- [Aim]: Extract the social sciences curriculum overview below in full, word for word.

- [Text segment]:
● ● ● ● ● ● ●

Curriculum: Discipline Based Overview
(Linked  to  Vermont  Standards)
 
Social Sciences
 
Students will meet formally on a bi-weekly basis.  The purpose
of these meetings will be to create a conscious and shared sense
of community.  All decisions with regards to policy and rules will
be generated by both the staff and students of the Walden Project.  
This will foster an active sense of democracy and consensus building
by requiring students to take charge of their environment and to accept responsibility. Moreover, by creating a microcosm of the culture, students will have to look at the relationship between cause and effect, as well as identify logical fallacies.  All the students will develop a formal understanding of power, justice, basic human rights, authority,  and citizenship based on this discourse.
 
Students will also be encouraged to participate in a social science project that will ask them to engage in a social issue outside the Walden Project.  They will trace the origins of the issue from the past to the present and show its relationship to society as a whole.  They will frame their discourse on this issue in the context of institutional access, citizenship, and the role of government.  As John Dewey said, “Public schools are the laboratory of democracy.”  This civic piece is essential in this process.  By being part of the “public”, they will understand their relationship to their society.
 
As part of the daily Walden regimen, students converse about a range of daily issues that are generated through the local and national media. This ongoing discourse is designed so that the students understand the ongoing shifts in the  social and political climate of their world.  Students will be encouraged to look critically at both the news stories themselves and the source of the information and then lead conversations based upon them.  A polemic style will be employed to foster a sense of the complexity and diversity related to “the news.”  Students will be encouraged to ask critical questions that relate to social and economic systems and their relationship to the individual quality of life.

● ● ● ● ● ● ●

- [Records]:
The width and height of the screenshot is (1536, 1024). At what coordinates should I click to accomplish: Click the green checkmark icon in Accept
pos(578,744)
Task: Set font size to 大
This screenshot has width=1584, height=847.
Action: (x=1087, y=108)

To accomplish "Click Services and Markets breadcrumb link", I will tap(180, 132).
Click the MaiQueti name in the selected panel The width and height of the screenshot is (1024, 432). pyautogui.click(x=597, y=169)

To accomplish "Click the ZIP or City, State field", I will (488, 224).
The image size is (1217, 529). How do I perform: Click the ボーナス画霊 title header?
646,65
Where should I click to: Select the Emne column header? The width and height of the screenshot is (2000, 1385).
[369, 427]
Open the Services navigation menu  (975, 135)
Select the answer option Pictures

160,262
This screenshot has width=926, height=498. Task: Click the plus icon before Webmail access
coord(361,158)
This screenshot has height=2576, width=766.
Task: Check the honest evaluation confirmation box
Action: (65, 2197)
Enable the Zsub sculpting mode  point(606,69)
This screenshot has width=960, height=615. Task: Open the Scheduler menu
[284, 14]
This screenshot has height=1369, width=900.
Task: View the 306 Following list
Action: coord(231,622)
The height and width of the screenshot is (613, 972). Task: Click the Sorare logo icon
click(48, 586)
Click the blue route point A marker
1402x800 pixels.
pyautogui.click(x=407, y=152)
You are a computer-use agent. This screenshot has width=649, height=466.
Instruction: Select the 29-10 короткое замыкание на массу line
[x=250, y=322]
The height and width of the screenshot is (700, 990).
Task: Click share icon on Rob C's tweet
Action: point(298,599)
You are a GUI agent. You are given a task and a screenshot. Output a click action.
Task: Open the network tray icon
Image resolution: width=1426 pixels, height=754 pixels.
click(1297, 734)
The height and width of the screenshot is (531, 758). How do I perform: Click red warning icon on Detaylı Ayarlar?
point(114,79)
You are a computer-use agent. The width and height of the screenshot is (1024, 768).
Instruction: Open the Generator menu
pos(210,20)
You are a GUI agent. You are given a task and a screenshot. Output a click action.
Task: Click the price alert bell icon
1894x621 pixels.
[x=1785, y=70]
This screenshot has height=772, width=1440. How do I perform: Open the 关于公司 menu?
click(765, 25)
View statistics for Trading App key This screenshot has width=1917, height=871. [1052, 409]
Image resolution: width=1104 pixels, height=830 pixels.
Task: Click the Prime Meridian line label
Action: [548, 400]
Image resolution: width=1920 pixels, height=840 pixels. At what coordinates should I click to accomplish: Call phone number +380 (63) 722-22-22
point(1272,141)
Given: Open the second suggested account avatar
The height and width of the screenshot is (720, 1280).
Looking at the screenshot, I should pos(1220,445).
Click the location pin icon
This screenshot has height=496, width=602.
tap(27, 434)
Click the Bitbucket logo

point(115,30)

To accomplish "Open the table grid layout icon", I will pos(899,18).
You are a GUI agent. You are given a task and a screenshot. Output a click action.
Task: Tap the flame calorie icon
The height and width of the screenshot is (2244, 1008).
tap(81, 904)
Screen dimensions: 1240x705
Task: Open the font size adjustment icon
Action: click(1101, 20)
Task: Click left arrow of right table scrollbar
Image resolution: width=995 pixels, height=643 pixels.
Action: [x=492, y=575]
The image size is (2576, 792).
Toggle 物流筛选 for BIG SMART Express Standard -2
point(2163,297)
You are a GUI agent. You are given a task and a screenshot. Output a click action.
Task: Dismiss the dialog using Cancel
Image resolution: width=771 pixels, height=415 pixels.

● ● ● ● ● ● ●

- [Finished exercise]:
Curriculum: Discipline Based Overview
(Linked  to  Vermont  Standards)
 
Social Sciences
 
Students will meet formally on a bi-weekly basis.  The purpose
of these meetings will be to create a conscious and shared sense
of community.  All decisions with regards to policy and rules will
be generated by both the staff and students of the Walden Project.  
This will foster an active sense of democracy and consensus building
by requiring students to take charge of their environment and to accept responsibility. Moreover, by creating a microcosm of the culture, students will have to look at the relationship between cause and effect, as well as identify logical fallacies.  All the students will develop a formal understanding of power, justice, basic human rights, authority,  and citizenship based on this discourse.
 
Students will also be encouraged to participate in a social science project that will ask them to engage in a social issue outside the Walden Project.  They will trace the origins of the issue from the past to the present and show its relationship to society as a whole.  They will frame their discourse on this issue in the context of institutional access, citizenship, and the role of government.  As John Dewey said, “Public schools are the laboratory of democracy.”  This civic piece is essential in this process.  By being part of the “public”, they will understand their relationship to their society.
 
As part of the daily Walden regimen, students converse about a range of daily issues that are generated through the local and national media. This ongoing discourse is designed so that the students understand the ongoing shifts in the  social and political climate of their world.  Students will be encouraged to look critically at both the news stories themselves and the source of the information and then lead conversations based upon them.  A polemic style will be employed to foster a sense of the complexity and diversity related to “the news.”  Students will be encouraged to ask critical questions that relate to social and economic systems and their relationship to the individual quality of life.